I know as a trainer and business coach that you get far more out of people production-wise if they are fresh, have breaks and are not worn out. Mistakes occur less and they are happier. The same applies to us, the business owner. Breaks allow us time to think (or not think), they allow us to recharge and come back stronger and even more productive. Daily breaks – going for a walk, the gym, a cycle are good for our bodies. A healthy business owner is often a better business owner. For this reason, these last holidays, my instruction to my coaching clients was – DO NOT WORK! Take a break and relax.

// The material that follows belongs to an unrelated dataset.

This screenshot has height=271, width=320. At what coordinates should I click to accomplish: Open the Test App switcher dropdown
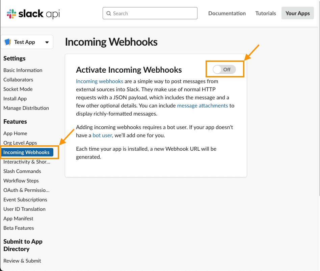tap(47, 42)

5. Don’t try to overachieve.
When we aim to do too much or complete too many tasks in a day, then we feel we have failed a little and not had a productive day. The trick is to set no more than 3 special tasks to a day (and that’s assuming none of those is huge). That way at the end of the day you can review your list and tick everything off and feel good. Over the last Christmas break, I set myself three personal tasks to achieve (one included copying some baby photos for my brother). I didn’t get everything done, so yes, I did feel a little guilty. My mistake was to have scheduled those activities at that time.

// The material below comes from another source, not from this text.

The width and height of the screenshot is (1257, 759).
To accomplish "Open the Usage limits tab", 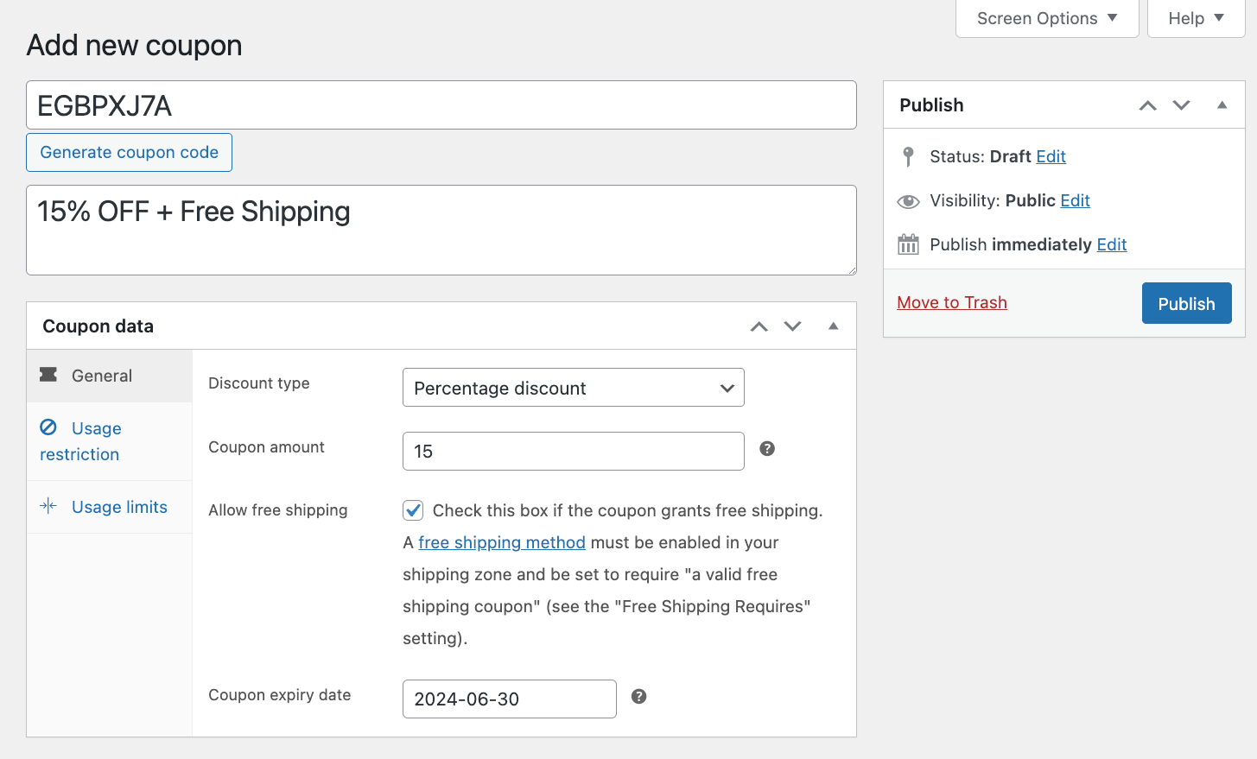I will pyautogui.click(x=119, y=507).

6. Examine your standards.
A little like the point above about forgiveness, ask yourself if your expectation of yourself is unreasonable. More importantly, ask yourself why you are pushing yourself so hard? Often there is a sense of panic or fear of failure behind someone you simply cannot switch off. I know in my early days as I was growing my prior business nationally, my mode was growth, and I had essentially 25 mouths to feed and I was determined to achieve my goal of five locations (which I did) but I was working long hours. I felt guilty for having lunch with a friend, even doing 90-hour weeks.

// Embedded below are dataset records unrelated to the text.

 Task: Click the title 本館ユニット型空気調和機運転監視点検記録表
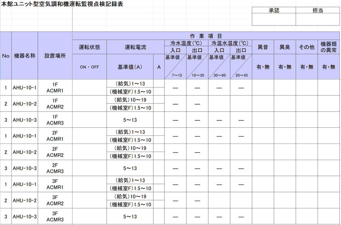coord(62,4)
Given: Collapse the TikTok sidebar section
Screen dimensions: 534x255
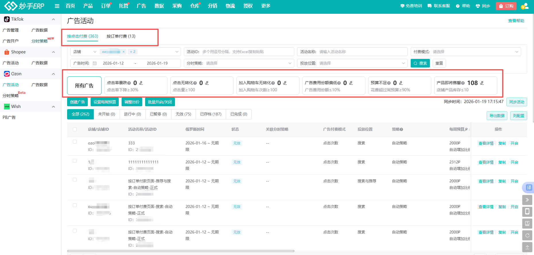Looking at the screenshot, I should tap(53, 19).
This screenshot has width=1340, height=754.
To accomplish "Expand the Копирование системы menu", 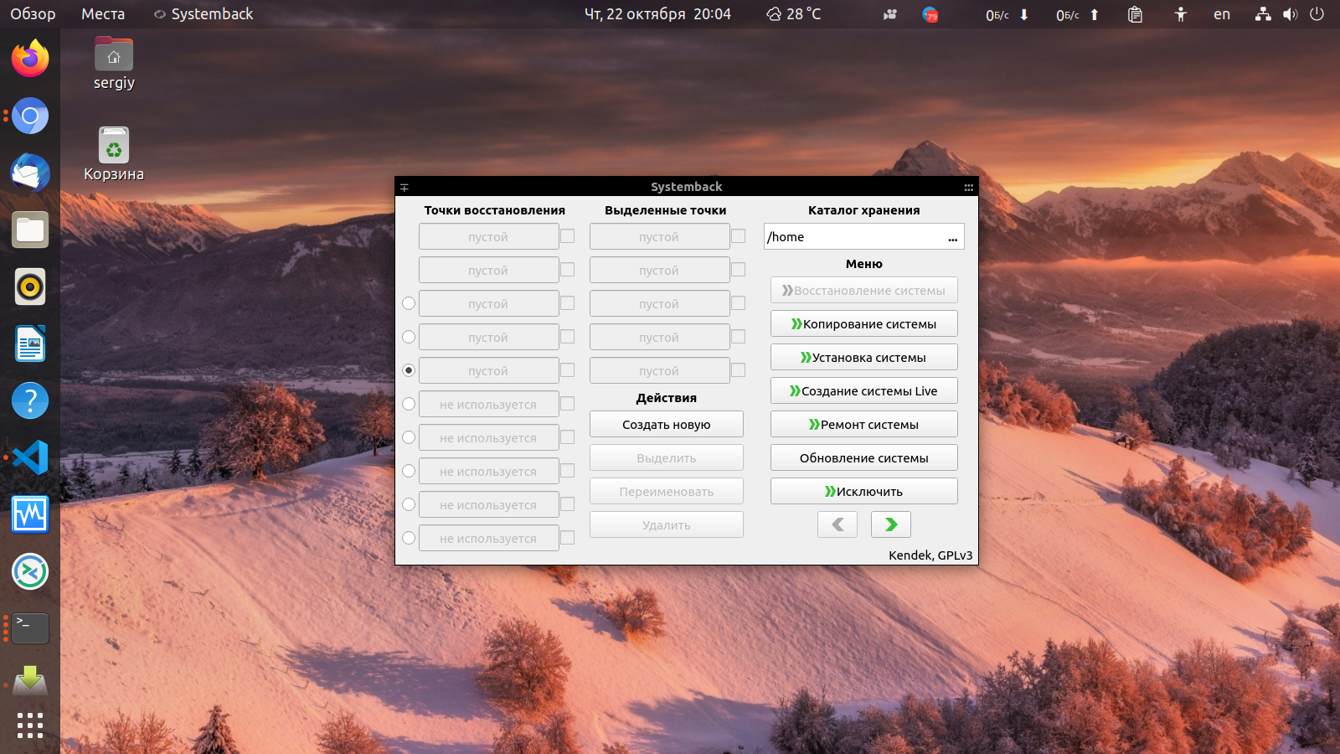I will click(864, 323).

7. Throw old rules out the window.
Whilst you may have grown up that people have to work Monday to Friday … if you have achieved your work goals in 4 days, why not have Friday off as well as the weekend? As a business owner, that’s one of the perks – we can often have flexible working arrangements. Blank that day out in the schedule or diary and don’t allow anyone to book something in it. From a client perspective (if someone is wanting to book in that day) simply state you have a standard booking that day. You don’t have to lie, or to explain, just be politely firm – you’re not available, but you can do Thursday or Monday. You may have heard of WAGS – many professionals partake in this – Wednesday Afternoon Gone Sailing. Good on them! Instead of the end of the week feeling flagged, worn and tired, they are sharp, recharged and fully on their game.
8. Work smart, not hard.
Tied in with not feeling guilty about having a break, is getting things done. If you got everything done by Thursday afternoon, taking off Friday would feel better than if you don’t work Friday but there is a tonne of stuff on your desk. Employ time management philosophies such as delegation or saying no. Work smarter, not harder and you will be more likely able to ditch the guilt.
9. Set a goal of balance.
What changed from my 90-hour week was a shift in my goals. I am certainly no less dedicated and passionate about business, but now balance is important. I include in my goals the number of hours I’ll work in a week and I monitor that. It’s a goal, so if I exceed that, that goal is not being achieved. I set goals for holidays a year and so when I’m on the phone to one of my sons for an hour, I don’t feel guilty; instead I get off the phone feeling blessed I had such a lovely chat with him. In life, if we focus on something it will happen. So, focus on both success and balance. Set a time goal – so you don’t underwork and bludge, but also that you don’t overwork or feel guilt.
When you think about why you got into business, it’s often about flexibility, making money and having time to do things – go sailing, hang out with your family, go for a paddle on the bay, or take the dog for a long walk. Remember this, you are (usually) in business for the long haul, so pace yourself. It’s not a race or sprint – it’s a marathon – so don’t burn yourself out early. Have fun and enjoy your business and your life.